* _Text segment_
□ □ □ □ □

JOHN HODGMAN: Well I can't speak to that, but it's sad that, I would say that because I haven't observed the behavior, I think that it's OK to enjoy something comically. It is not necessarily hipster. How am I going to phrase this... I think it is OK to enjoy something comically. That is not a hipster impulse. That is impulse that comes from pure curiosity, and if the thing is so gross that it causes you pleasure, that's fine. Then maybe over time like me, it'll infect you and you won't mind it so much and you'll enjoy it legitimately. You know, when we drink malort, malort pretty much is the masquerade of comedy shows. There is a sharing of spirit. Literally the bottle goes around and we baptize each other in our own saliva. There's a communal activity and bonding that goes with the spirit that is not un-genuine. As I say, when you use a brand of anything, whether it's a band or a fashion movement or a cocktail movement or anything, to establish status over someone else, that to me, whether it's hipsterism or not, it's loathsome. And I think if malort has replaced PBR as the hipster quaff of Chi-town, then that's all the better because malort is native to Chicago, not Milwaukee.

□ □ □ □ □

* _Data shown_
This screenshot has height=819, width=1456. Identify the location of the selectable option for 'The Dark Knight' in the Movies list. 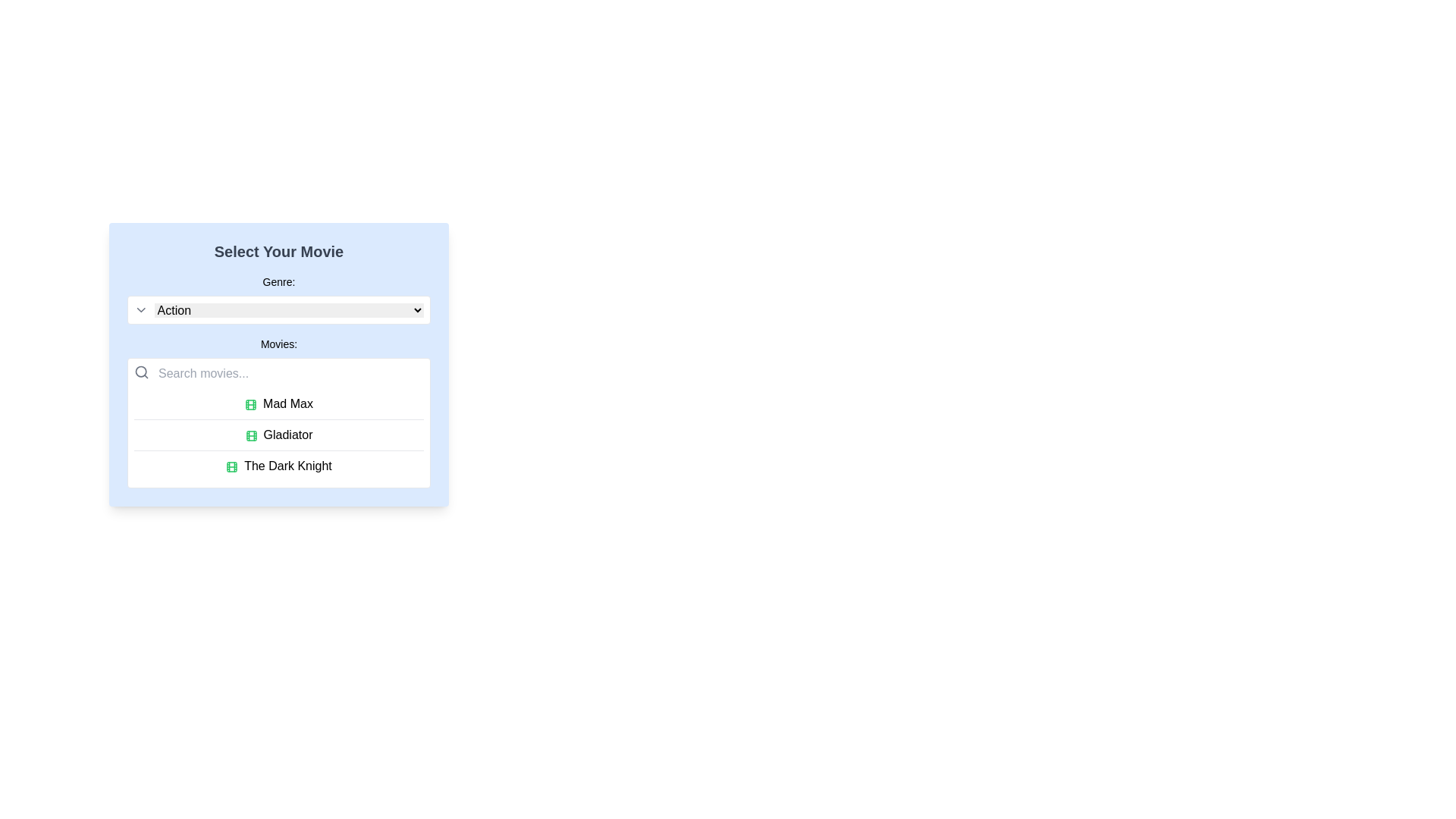
(279, 465).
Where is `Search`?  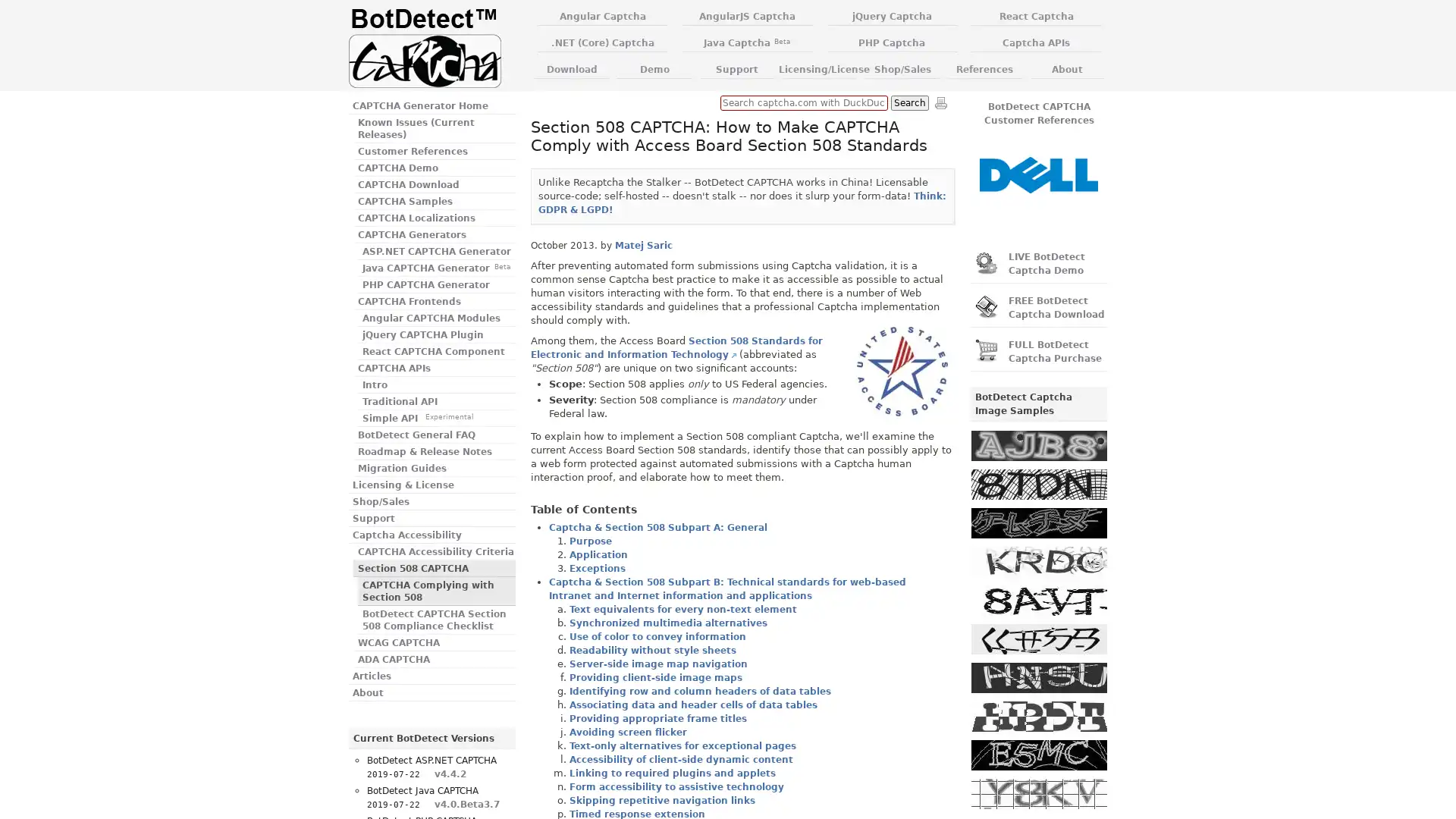 Search is located at coordinates (910, 102).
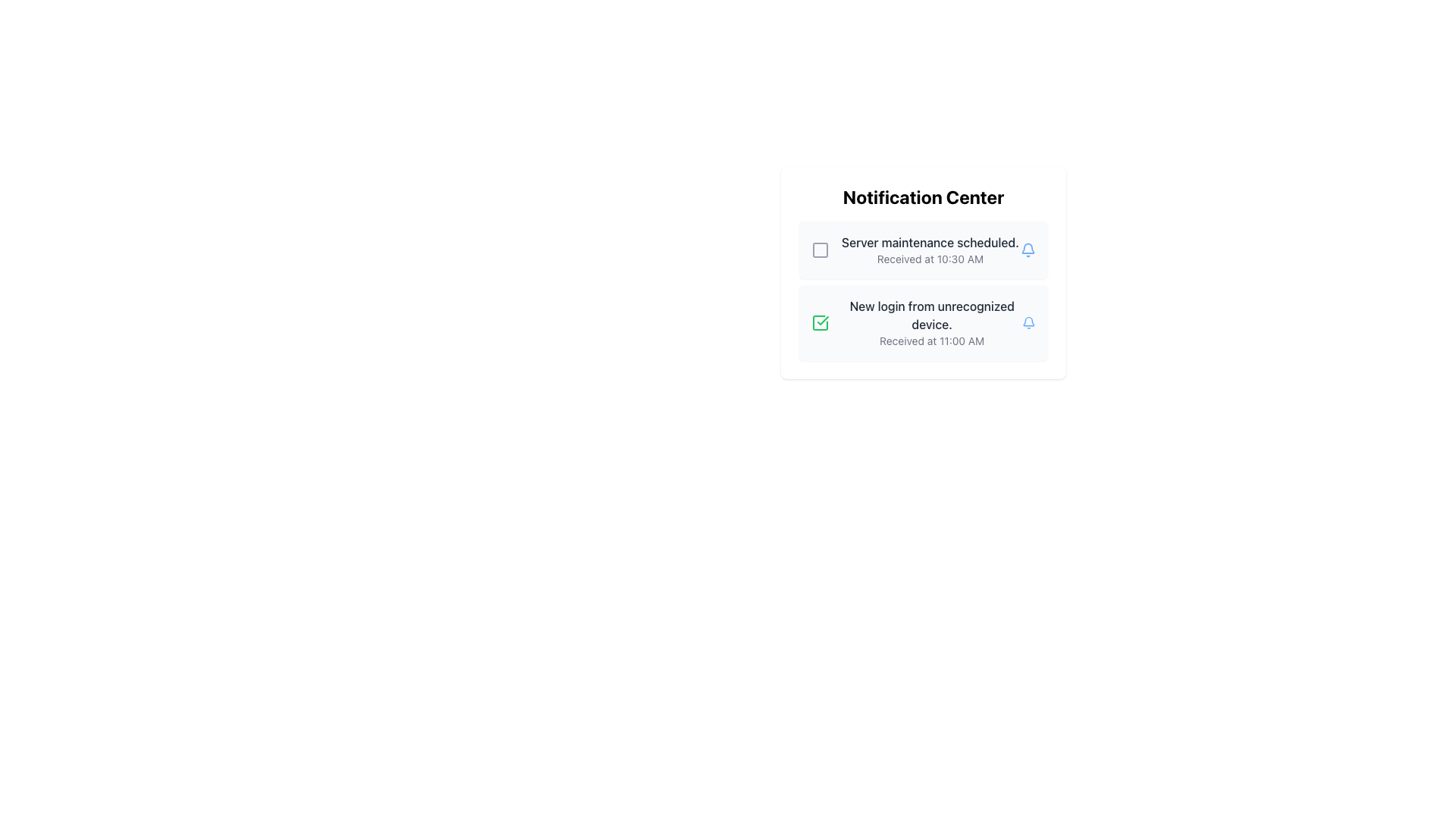 The width and height of the screenshot is (1456, 819). I want to click on the second notification card in the Notification Center, so click(923, 271).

□ □ □ □ □

* _Things to do_
a) In the malort passage, which city does the speaker say malort is native to?
b) Keep the malort passage going, starting right after its last sentence.
The material above comes from a different source than the malort passage.

* _Responses for each task_
a) Chicago.

b)
C: Ooh, good burn on Milwaukee.

JOHN HODGMAN: Look I love Milwaukee, but Chicago has a brewing history. There's got to be some terrible, terrible beers in a can made in Chicago right?

C: Yes. I believe Schlitz was made here before it moved to Milwaukee. (Ed. note: I was wrong. I misunderstood the history of the tied houses)

JOHN HODGMAN: Well there you go, that would've been a more self-congratulatory and thus more hipstery beer to drink, because not only did it have the benefit of esoteric history it has the benefit of being watery and gross. But there's a mournfulness to it because it used to be made in Chicago but not anymore. Like all the people who go to Los Angeles Dodger games wearing Brooklyn Dodgers hats. It's just baseball. Easy buddy.

C: Have you actually met the people from malort?

JOHN HODGMAN: No, you know, I like to maintain a firewall.

C: Actually the owner Pat, she came to an event we had a couple of months ago. Very nice.

JOHN HODGMAN: I'm sure they're very nice, but it comforts me to believe that no human hands are involved in making it, that it emerges somewhere out of a deep malort spring and is bottled by dwarves.

C: So how do you enjoy malort? Do you drink it straight or mix it with grapefruit juice?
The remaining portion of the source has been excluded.